My only comment on this "problem" is "I don't care, and it doesn't matter".

 

Yet another mindless "the game needs to forcibly prevent people from playing a certain way because I imagine that way as somehow being 'less fun' or 'suboptimal'" complaint.

 

For many things, I'd agree with your comment. But when you can hit the level cap by the middle to two thirds of the way through the game (without even going out of your way to do so) and thus be overpowered to the extent that the rest of the game becomes trivial, that's an issue.

 

 

 

I didn't hit the level cap until very close to the end of the game (had approximately half of Twin Elms left to do) and I actually "went out of my way" to DO all the side quests and extra content.  It's not an "issue".  You may not enjoy that the game didn't . . . somehow . . . magically read your mind and provide you with the magical perfect experience you imagined you wanted, but that doesn't make it an "issue" or a "design flaw" or a "balance problem".  It means that you played in a way that you didn't like all the results of.  I could equally complain that I didn't max out certain skills and thus, say, couldn't disarm every single trap in the game the instant I came across it.  That doesn't make this a "problem" or mean it requires a "fix".  It means if I want to be able to disarm all the traps I need to put more points in Mechanics. :p

 

"I want to play the way I want" and "I want to never accidentally out-level foes" are mutually exclusive goals.

SUPPLIED DATA
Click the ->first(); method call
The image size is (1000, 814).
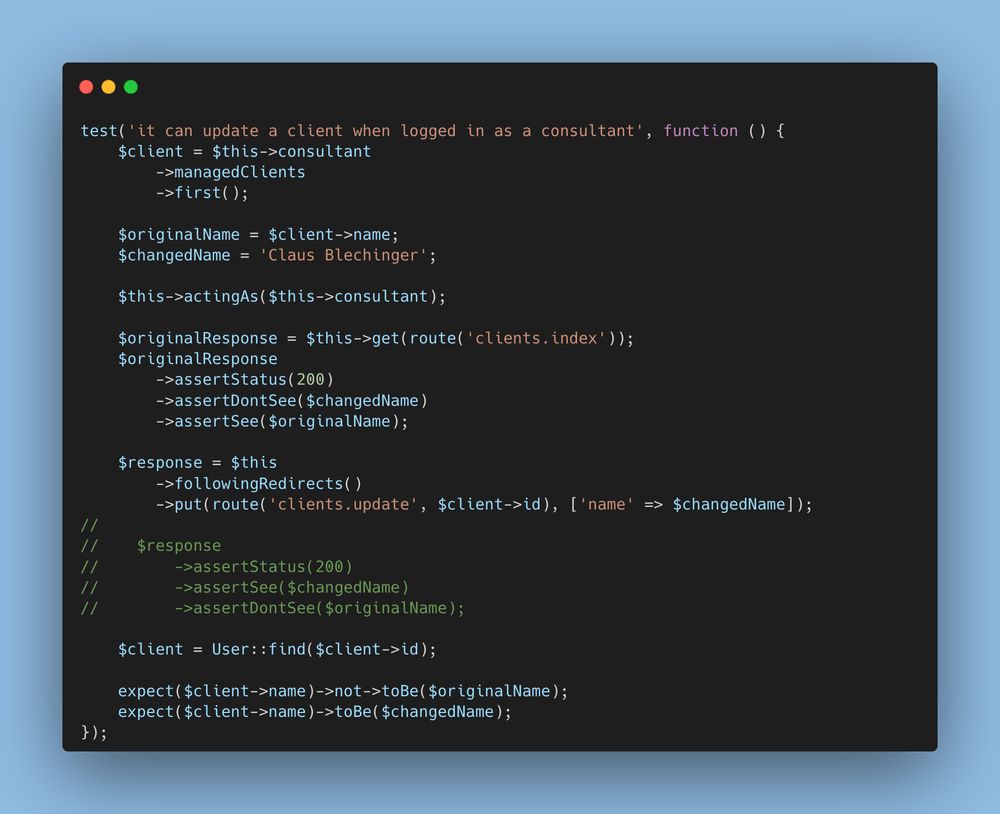[202, 193]
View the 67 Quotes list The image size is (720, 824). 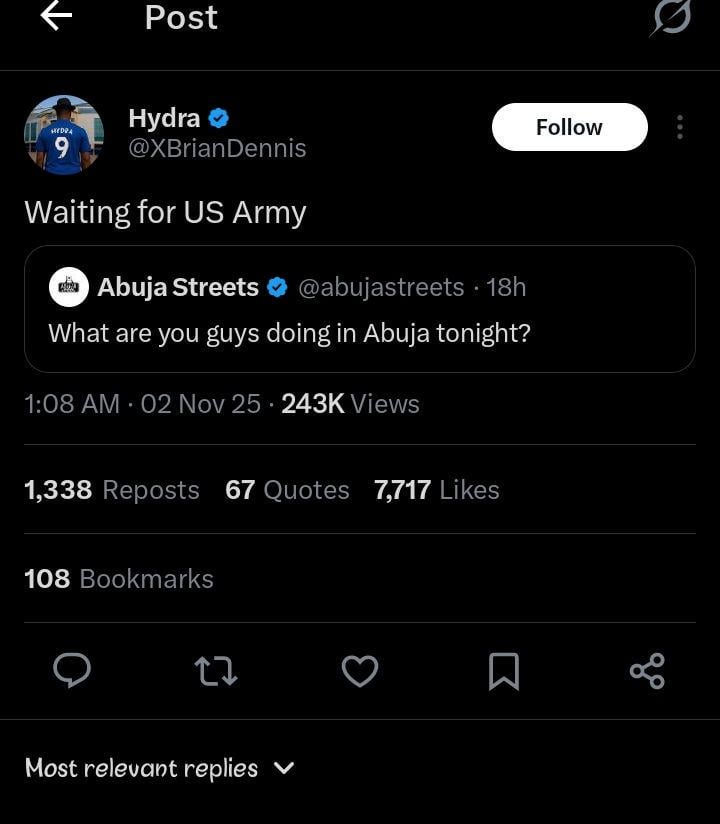(x=287, y=490)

WHAT TO DO
(1) Using the forum thread about reaching the game's level cap, decide whether each statement agrees with it: (a) one poster reached the level cap with roughly half of Twin Elms still to do; (b) the poster who hit the cap late skipped most of the side quests; (c) that poster says more points in Mechanics are needed to disarm every trap. Answer yes or no for each, and quote the words from the thread that settle it.
(2) Carry the forum thread about reaching the game's level cap forward from its final line.

THE ANSWERS
(1)
(a) Yes: "had approximately half of Twin Elms left to do"
(b) No: "I actually "went out of my way" to DO all the side quests and extra content."
(c) Yes: "if I want to be able to disarm all the traps I need to put more points in Mechanics."

(2)
 

Besides, it's so farkin' easy to tune the combat in this game to the difficulty you prefer to play at, it's not even funny.  Run with a smaller party.  Pull more mobs at a time.  Don't bother upgrading your gear.

 

Honestly, it's like the people in DDO who go out of their way to play the most broken, stupid, overpowered builds and then complain that the game is "too easy".  Well, of course it is.  You intentionally went straight for the easy button--and then when you hit it, you complained that it worked.  Silly.

 

But it should be the other way around don't you think? Player should be searching for ways to make combat easier not harder. Like, enchanting weapons against specific enemy type, buffing himself with food and rest, using scrolls, potions and summoning thigies, thinking about optimal party composition for especially difficult fight, etc. At least at maximum difficulty. Otherwise why even put all of these into the game?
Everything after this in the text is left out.